= Antti Taskinen =

Finnish double-murderer (born 1976)

Antti Olavi Taskinen (born 1976) is a Finnish double-murderer, who is responsible for the deaths of at least two men in Tampere and Heinola. He was sentenced to life in prison on 31 May 2006.

Taskinen was suspected to have killed his first victim, a 20-year-old student from Tampere, in August 1996. The victim died of a Dolcontin (morphine) overdose. This was initially considered an "aggravated involuntary manslaughter" (in Finnish: kuolemantuottamus) by the District Court, but later overturned in the Court of Appeal.

In February 1997 Taskinen was spending time in Tampere with a 30-year-old man. The man died, and a massive Abalgin (dextropropoxyphene) overdose was found from his blood. Before his death the victim had made a testament in favor of Taskinen. This was considered a manslaughter (in Finnish: tappo) by both the District Court and the Court of Appeal.

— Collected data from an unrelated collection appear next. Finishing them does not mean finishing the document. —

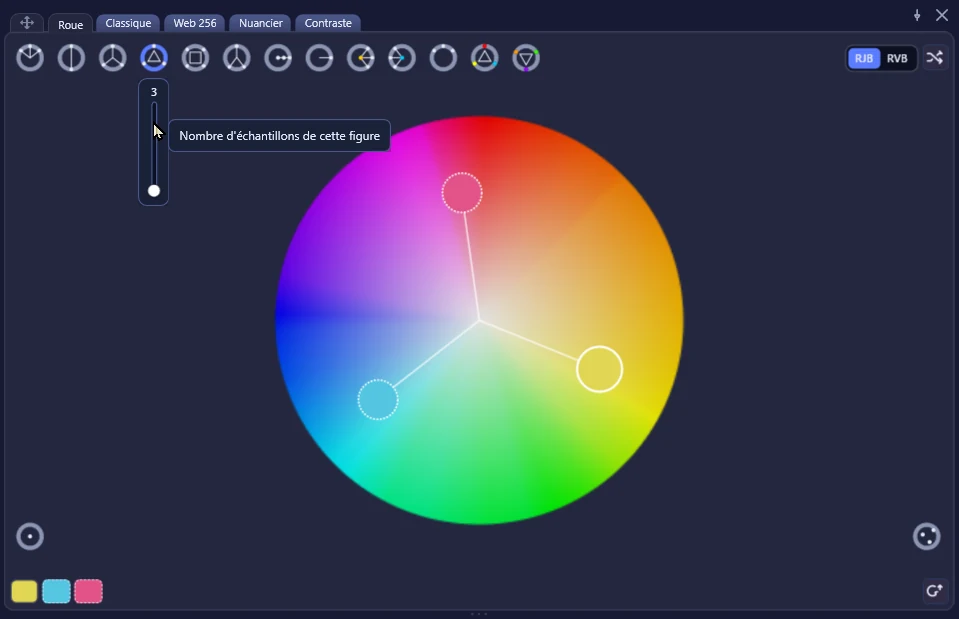959x619 pixels.
Task: Click the sample count slider handle
Action: point(154,191)
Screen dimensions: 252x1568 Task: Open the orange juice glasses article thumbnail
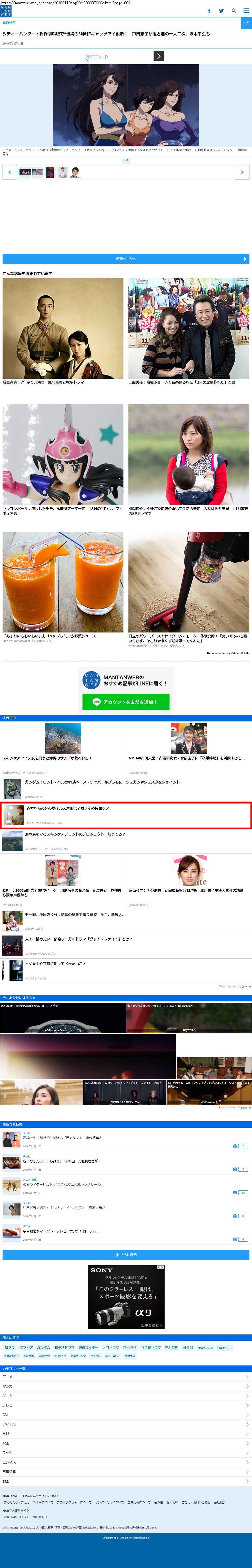tap(63, 582)
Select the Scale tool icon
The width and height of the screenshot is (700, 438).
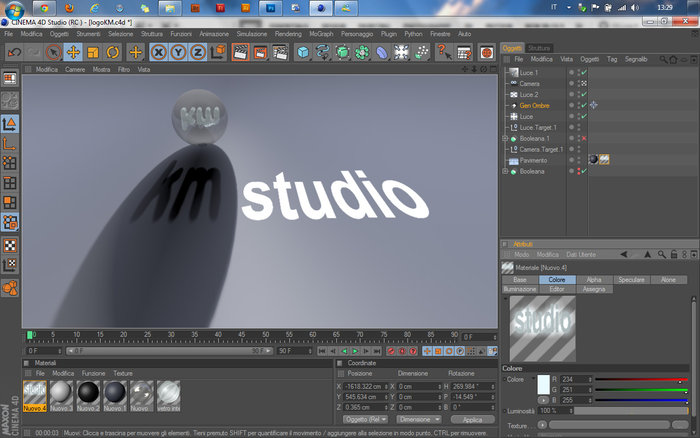(93, 52)
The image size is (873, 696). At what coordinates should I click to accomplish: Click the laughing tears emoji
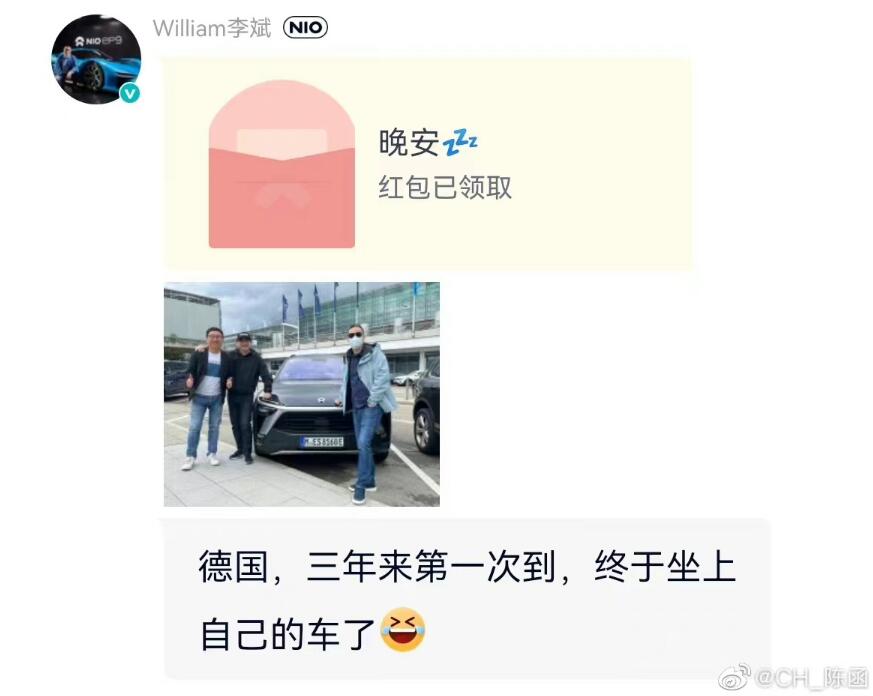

In November 2005 Taskinen murdered his final victim, Markku Heimo Juhani Franssila. He was a rich 54-year-old business manager, who had a villa in Heinola, where the murder took place. The men had lived in a registered partnership for the last four months. Franssila had died of an Abalgin overdose. The motive for that murder was the inheritance Taskinen would have been given.

Taskinen was arrested in January 2006. He was suspected for the murder of Franssila. The police soon started to suspect him of two earlier homicides too. He was found guilty, and on 31 May 2006 sentenced to life imprisonment for aggravated involuntary manslaughter, a manslaughter and a murder. Taskinen appealed the decision, and the hearing in the Court of Appeal started in February 2007. The court upheld the convictions on murder and manslaughter, but overturned the charge on "aggravated involuntary manslaughter" (kuolemantuottamus), stating the death might have been caused by a heroin overdose. The sentence of life imprisonment remained.

In May 2007 Taskinen tried to appeal to the Supreme Court, but no leave to appeal was granted, rendering his sentence final. Taskinen immediately sought pardon from the President, but the pardon was denied in July 2007.

While in prison, Taskinen changed his name and studied law, becoming a Master of Laws.

In April 2022, the Helsinki Court of Appeal decided that Taskinen will be released from prison at the end of July 2023.